What to work on -
Restate every line of the material below word for word, skipping the images.

Input -
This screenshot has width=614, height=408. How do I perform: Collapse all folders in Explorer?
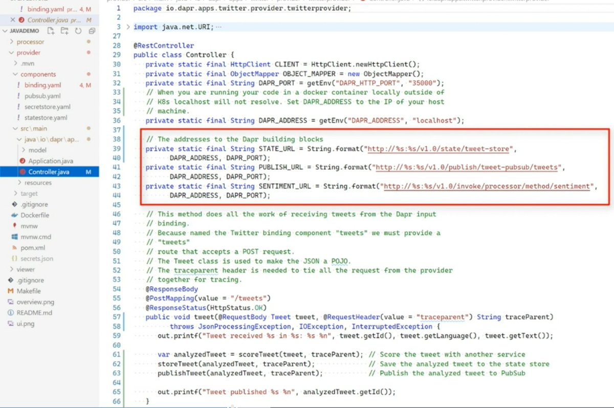coord(92,31)
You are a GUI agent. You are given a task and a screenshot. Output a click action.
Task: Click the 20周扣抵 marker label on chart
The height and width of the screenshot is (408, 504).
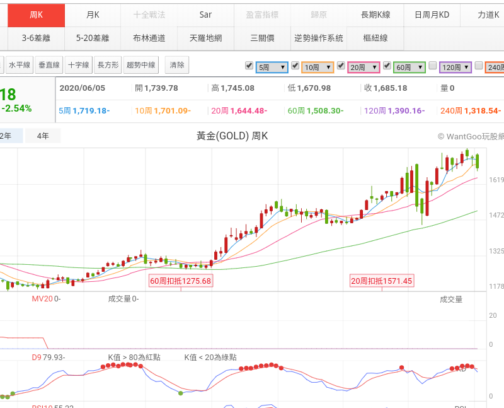click(382, 281)
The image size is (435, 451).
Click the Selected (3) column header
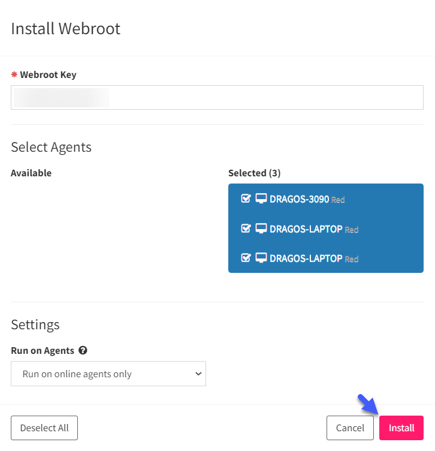coord(254,173)
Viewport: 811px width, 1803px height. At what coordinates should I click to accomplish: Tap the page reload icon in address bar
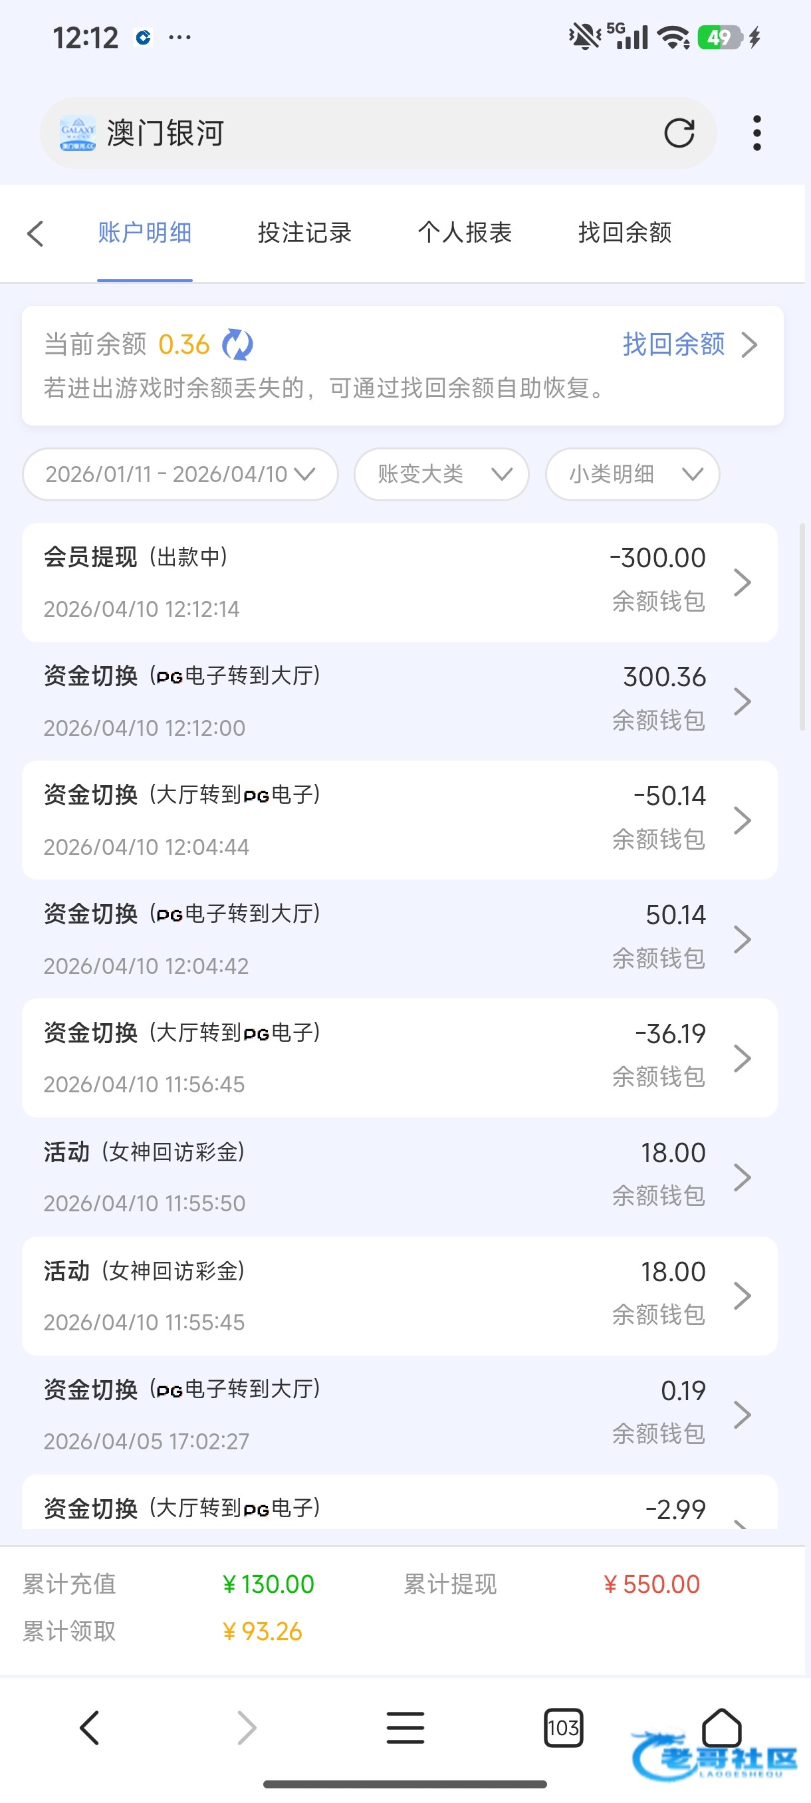coord(679,133)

Task solution -
This screenshot has width=614, height=408. How do I perform: Collapse all folders in Explorer?
coord(92,31)
You are a GUI agent. You are given a task and a screenshot. Output a click action.
Task: Click the 20周扣抵 marker label on chart
The height and width of the screenshot is (408, 504).
click(382, 281)
The image size is (435, 451).
Click the Selected (3) column header
coord(254,173)
Viewport: 811px width, 1803px height. At what coordinates should I click to accomplish: Tap the page reload icon in address bar
coord(679,133)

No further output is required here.